For a star who likes to talk about himself -- and enjoys speaking in the third person -- what could be better than gazing into one's own eyes while plumbing the depth of one's own soul? Ron Artest once interviewed himself on ESPN.com, asking among other questions which planet he'd like to visit (Pluto) and with which singer he'd like to duet (Celine Dion). At times, he appeared to be caught off-guard by his own questions.
Stephen King, who occasionally interviews himself on his own website, suggests the practice is a sign of insanity. "Is it weird to interview yourself?" King asked himself, to which King replied: "Not at all! Most fiction writers are schizophrenic by nature. Which makes us crazy, I suppose, but it's a profitable madness."
I respectfully disagree with King. No one has ever accused Randy Moss, Nick Nolte or Ron Artest of being crazy. On the contrary, talking to oneself can be completely healthy. When Nelson Mandela called his memoirs Conversations with Myself, the title was in part a reference to coping with the isolation of prison.
Of course, Moss is no Mandela. The receiver has not always shown appreciation for the little people, among them traffic wardens, reporters and caterers. (He reportedly humiliated the Vikings' food provider last Friday, uttering crudities about their crudités). He has also shown indifference to chauffeurs (specifically, Vikings coach Brad Childress).

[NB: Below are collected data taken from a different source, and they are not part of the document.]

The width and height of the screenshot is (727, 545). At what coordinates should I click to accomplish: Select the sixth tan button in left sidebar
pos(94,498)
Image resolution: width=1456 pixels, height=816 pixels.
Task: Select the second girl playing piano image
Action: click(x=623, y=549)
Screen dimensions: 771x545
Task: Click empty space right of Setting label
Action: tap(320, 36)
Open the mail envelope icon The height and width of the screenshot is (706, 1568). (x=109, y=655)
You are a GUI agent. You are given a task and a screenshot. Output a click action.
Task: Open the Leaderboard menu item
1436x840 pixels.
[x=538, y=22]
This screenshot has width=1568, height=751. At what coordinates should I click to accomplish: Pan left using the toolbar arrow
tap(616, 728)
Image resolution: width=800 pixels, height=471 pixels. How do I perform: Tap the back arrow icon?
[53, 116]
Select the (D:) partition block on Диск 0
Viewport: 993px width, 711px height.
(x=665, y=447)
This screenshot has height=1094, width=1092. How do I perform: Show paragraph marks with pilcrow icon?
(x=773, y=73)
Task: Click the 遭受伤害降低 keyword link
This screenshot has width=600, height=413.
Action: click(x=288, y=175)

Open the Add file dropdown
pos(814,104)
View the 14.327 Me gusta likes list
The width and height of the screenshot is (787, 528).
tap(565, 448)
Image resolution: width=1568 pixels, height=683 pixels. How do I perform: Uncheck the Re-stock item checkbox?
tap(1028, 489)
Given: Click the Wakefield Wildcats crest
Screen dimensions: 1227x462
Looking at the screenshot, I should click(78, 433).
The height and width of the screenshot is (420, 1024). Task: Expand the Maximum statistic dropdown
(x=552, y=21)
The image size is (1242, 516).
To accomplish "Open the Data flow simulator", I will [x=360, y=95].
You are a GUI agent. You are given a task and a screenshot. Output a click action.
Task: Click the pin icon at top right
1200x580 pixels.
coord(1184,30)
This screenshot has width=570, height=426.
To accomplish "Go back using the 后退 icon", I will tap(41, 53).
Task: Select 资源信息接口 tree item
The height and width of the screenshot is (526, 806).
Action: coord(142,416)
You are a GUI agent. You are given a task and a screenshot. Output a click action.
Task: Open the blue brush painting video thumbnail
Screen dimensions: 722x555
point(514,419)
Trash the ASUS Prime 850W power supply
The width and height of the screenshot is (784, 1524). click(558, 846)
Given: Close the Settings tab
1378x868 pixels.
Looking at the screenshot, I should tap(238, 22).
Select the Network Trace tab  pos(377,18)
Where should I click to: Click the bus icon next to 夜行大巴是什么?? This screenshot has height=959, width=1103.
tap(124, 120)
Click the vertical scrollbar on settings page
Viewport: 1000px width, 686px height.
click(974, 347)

So Randy Moss' decision to grant interviews exclusively to Randy Moss -- "If it's gonna be an interview, I'm gonna conduct it," Moss said on Sunday -- might come as a relief to reporters. Darelle Revis can't cover Moss. And now, neither can anybody else.
Sports journalists are getting used to it. On Sky Sports last year, Cristiano Ronaldo interviewed Cristiano Ronaldo, who railed at Cristiano Ronaldo's "stupid questions." To which Ronaldo the reporter said: "Lionel Messi is [a] better player than you." Replied Ronaldo the soccer star: "Maybe I am [a] better reporter than him."
Moss is still a better receiver than reporter. His first attempt at the auto-interview on Sunday in New England helped to get him released by the Vikings. But it was still a canny move by Moss. This kind of self-interrogation is useful. Ask former Secretary of Defense Donald Rumsfeld, who conducted most of his press conferences this way, as parodied in a "Doonesbury" comic in which Rummy said of the technique: "Is it more efficient? Yes. Does it allow me to make the points I want? Of course. Can I use it to filibuster? My gracious, yes! Does it help me avoid unwelcome questions if I frame them all myself? Heavens to Betsy."
When you're powerful and famous and used to control, impertinent questions can be a drag. Tiger Woods, after winning the AT&T National at Congressional last year, accepted the trophy and told the gallery: "I've always wanted to do this, so bear with me." And then he stood at the microphone and said to himself: "So, Tiger, how did you play today?" Tiger replied: "It was a tough day, got off to kind of a slow start, Hunter really put the pressure on us ..." Then Tiger said to Tiger: "Oh, did he really?" It was more fun than most of Woods' greenside interviews, and no less illuminating.
What a pity, then, that no one thought of this earlier. It would have been fascinating to witness Pete Rose badger himself over whether he bet on baseball, to hear Michael Vick shout questions at himself as he entered a Virginia courtroom, to watch Bob Knight confront Bob Knight in a postgame press conference and see who caved first. My money would be on Knight, but it could go either way.